** WHAT TO WORK ON **
Within the records below, reproduce without change the lines from the line that has "Viewport: 302px width, 172px height." through the line that has "Sort the table by Event count", and only those.

__________

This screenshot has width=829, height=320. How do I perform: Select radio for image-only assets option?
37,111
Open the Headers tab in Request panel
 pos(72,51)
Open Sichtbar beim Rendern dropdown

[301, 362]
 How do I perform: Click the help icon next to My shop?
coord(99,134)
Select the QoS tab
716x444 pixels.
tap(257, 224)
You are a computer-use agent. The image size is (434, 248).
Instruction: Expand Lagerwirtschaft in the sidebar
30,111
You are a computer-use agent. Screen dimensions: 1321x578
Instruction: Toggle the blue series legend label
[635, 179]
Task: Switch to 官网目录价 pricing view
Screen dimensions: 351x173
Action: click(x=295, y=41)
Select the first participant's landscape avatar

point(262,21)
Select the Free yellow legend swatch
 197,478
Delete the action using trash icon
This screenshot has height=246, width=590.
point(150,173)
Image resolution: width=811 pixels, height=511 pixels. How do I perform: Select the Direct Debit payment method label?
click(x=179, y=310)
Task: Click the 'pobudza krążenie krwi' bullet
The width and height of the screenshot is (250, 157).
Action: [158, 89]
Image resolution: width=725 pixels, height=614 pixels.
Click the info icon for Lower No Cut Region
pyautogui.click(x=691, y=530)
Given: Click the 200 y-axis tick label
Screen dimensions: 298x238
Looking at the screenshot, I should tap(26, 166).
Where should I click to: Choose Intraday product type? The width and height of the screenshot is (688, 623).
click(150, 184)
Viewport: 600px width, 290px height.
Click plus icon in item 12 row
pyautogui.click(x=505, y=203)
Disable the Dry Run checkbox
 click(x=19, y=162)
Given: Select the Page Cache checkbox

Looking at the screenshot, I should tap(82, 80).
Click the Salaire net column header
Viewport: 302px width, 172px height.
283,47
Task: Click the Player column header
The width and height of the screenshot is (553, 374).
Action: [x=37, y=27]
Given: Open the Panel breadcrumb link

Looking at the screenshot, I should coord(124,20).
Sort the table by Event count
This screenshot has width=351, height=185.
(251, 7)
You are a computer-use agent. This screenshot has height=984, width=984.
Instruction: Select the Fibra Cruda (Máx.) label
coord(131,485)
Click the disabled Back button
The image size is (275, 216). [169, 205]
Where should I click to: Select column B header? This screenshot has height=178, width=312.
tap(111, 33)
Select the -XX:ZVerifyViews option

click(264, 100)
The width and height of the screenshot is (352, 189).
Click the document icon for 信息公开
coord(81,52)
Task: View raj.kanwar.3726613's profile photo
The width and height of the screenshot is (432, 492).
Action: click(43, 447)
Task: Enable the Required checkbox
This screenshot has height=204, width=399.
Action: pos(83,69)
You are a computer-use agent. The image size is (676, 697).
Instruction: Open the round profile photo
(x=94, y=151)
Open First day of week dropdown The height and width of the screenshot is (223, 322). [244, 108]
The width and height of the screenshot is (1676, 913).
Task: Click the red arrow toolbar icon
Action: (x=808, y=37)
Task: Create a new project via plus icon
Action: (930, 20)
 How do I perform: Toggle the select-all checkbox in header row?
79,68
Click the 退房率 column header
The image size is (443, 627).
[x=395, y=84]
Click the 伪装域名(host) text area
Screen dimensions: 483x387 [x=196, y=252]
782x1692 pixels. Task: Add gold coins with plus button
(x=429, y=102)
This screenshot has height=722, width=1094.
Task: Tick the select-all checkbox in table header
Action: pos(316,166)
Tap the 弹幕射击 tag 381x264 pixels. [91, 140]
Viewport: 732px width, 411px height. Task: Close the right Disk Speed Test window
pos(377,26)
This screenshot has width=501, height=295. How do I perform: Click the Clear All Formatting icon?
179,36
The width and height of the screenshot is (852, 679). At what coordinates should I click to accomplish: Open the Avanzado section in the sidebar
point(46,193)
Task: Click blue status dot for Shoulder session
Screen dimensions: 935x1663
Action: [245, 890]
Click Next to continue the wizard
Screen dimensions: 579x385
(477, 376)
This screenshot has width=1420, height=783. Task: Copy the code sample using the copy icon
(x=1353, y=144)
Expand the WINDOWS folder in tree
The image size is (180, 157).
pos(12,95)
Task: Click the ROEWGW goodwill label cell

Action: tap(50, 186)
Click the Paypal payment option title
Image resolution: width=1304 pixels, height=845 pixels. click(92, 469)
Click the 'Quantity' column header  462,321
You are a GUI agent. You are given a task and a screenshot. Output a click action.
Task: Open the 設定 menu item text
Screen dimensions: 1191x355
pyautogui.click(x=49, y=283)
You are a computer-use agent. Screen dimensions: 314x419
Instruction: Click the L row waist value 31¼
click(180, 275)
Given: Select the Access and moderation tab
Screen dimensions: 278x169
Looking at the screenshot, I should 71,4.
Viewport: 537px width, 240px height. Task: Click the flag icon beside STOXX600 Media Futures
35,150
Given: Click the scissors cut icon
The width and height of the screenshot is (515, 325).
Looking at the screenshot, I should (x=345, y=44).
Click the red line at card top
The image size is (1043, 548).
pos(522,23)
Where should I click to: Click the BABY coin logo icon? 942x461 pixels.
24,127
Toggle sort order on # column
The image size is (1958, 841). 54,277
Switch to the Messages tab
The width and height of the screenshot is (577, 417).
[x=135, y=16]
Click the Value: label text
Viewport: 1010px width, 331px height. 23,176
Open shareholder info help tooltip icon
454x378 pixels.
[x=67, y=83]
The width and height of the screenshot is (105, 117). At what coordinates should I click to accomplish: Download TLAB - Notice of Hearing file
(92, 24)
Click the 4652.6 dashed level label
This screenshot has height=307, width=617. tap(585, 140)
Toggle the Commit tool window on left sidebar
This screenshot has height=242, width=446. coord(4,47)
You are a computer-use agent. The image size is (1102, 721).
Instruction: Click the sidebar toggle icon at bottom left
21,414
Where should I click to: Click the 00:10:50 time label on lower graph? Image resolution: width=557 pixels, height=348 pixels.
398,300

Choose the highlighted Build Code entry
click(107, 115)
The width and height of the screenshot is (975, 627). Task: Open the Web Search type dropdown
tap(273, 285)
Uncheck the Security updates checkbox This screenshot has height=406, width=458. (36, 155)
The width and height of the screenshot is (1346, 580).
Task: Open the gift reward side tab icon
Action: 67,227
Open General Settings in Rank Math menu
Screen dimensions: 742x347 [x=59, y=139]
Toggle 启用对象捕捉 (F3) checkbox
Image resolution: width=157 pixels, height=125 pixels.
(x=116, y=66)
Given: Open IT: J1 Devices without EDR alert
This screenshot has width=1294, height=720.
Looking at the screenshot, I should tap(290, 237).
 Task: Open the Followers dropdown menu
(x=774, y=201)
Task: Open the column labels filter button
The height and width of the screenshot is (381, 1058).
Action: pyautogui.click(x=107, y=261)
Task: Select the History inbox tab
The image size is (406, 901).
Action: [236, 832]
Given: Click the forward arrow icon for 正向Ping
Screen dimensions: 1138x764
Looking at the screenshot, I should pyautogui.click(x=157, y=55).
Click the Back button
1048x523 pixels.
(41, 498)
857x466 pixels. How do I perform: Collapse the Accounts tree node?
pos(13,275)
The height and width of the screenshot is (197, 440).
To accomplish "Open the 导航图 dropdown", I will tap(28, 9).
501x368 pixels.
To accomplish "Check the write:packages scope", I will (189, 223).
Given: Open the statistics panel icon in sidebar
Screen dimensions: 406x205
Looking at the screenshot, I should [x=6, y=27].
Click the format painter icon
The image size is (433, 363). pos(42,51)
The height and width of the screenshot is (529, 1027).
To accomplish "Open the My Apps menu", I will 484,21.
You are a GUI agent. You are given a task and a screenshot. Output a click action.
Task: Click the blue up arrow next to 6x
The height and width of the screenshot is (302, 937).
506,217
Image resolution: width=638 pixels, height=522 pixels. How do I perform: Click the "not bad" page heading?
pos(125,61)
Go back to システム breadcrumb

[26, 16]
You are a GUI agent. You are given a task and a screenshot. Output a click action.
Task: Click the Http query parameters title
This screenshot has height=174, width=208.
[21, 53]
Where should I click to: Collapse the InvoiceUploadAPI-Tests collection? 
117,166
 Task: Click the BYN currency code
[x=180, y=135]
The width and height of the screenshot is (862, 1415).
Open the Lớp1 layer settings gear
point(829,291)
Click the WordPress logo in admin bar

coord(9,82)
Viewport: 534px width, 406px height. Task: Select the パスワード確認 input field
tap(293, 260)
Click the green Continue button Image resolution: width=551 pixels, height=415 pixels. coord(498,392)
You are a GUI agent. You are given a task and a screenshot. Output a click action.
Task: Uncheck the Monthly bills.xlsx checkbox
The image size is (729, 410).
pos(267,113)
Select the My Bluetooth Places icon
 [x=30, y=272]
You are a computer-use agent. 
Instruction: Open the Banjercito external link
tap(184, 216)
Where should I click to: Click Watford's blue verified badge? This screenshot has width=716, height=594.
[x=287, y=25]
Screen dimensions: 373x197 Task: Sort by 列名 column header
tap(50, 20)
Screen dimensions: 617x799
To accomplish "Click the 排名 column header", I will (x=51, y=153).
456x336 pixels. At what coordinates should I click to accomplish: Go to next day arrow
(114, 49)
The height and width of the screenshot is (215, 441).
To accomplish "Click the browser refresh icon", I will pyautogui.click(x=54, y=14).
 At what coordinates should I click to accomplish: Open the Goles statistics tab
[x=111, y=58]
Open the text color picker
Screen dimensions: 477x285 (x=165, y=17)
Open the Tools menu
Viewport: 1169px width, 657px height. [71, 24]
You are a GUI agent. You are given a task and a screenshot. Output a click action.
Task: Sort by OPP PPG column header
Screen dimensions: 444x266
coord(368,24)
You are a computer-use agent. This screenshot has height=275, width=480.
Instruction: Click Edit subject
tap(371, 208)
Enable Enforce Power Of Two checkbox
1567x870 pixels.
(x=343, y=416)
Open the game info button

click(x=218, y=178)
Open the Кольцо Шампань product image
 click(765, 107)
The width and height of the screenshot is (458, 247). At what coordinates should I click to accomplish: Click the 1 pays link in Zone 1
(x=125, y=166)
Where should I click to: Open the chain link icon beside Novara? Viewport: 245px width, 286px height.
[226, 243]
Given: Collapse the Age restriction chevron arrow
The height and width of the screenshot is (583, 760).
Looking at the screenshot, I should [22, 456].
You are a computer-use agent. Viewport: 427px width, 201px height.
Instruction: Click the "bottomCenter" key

__________

** THE ANSWER **
Viewport: 302px width, 172px height.
283,47
Task: Click the Player column header
The width and height of the screenshot is (553, 374).
Action: [x=37, y=27]
Given: Open the Panel breadcrumb link

Looking at the screenshot, I should coord(124,20).
Sort the table by Event count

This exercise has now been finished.